A dysregulated host immune response is the major cause of morbidity and mortality during SARS-CoV-2 infection and COVID-19 disease. In early infection, the coronavirus seems to be “invisible” to the host immune system, allowing infection to progress rapidly through infected cells. Once the viral burden is high, it induces an inappropriately strong immune response which may cause severe lung damage and lead to patient hospitalisation. We do not have a clear picture of how SARS-CoV-2 interacts with the immune system.
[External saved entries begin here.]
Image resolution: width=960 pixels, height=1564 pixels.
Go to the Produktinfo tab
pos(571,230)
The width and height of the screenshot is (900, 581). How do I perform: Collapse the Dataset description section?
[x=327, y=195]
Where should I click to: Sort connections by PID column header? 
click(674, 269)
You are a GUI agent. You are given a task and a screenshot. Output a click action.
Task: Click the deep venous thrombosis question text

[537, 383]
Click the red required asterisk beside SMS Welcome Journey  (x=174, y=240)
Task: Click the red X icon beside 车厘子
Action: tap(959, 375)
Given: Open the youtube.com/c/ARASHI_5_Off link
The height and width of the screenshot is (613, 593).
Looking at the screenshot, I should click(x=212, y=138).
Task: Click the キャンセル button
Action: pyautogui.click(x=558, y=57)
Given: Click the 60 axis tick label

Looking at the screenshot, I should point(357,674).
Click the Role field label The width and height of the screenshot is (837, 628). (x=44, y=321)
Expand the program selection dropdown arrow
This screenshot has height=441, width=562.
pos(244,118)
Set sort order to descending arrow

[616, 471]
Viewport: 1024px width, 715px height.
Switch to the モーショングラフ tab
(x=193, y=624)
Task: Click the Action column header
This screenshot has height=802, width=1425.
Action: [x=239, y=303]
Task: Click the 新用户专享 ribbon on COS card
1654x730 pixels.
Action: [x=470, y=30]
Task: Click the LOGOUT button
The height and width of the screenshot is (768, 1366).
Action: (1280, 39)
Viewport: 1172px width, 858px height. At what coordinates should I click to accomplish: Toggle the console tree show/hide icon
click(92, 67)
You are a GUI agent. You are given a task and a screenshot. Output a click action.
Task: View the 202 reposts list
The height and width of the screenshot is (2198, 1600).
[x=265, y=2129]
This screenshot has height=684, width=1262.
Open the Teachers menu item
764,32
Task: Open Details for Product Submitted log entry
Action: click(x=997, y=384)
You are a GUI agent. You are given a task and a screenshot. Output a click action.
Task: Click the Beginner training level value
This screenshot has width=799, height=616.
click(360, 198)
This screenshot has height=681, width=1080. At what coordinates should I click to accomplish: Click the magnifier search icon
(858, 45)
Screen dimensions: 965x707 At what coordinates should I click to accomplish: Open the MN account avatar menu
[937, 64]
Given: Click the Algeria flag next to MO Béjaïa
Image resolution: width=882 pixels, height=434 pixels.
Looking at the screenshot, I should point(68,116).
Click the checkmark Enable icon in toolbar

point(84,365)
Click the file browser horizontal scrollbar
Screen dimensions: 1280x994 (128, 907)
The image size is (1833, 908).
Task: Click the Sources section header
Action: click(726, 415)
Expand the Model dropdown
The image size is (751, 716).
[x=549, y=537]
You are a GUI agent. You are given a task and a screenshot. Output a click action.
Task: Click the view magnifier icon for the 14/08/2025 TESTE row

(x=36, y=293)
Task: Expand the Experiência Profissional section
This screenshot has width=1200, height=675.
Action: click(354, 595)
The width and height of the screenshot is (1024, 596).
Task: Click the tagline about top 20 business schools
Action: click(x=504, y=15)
In Cambridge we have pioneered unbiased, systematic, quantitative proteomic approaches to study how host cells are manipulated by clinically-relevant human viruses. We will apply this expertise to the study of the SARS-CoV-2 virus, to understand how SARS-CoV-2 manipulates proteins in infected cells, with particular focus on understanding its effect on the intracellular immune response. We will infect cells with the SARS-CoV-2 virus to determine how cellular proteins, including key components of the immune system, are altered upon viral infection. We are very experienced in this area, having pioneered this successful approach to study clinically important viruses (e.g. HIV).
With our collaborators we are uniquely positioned, with the required expertise and resources, to apply this approach to the analysis of SARS-CoV-2 infection. Our results will demonstrate how SARS-CoV-2 hides from the host immune system and provide a unique and timely resource to enable clinical and therapeutic studies on SARS-CoV-2. We hope that this unbiased, systems-wide approach will identify novel therapeutic targets for early intervention following SARS-CoV-2 infection.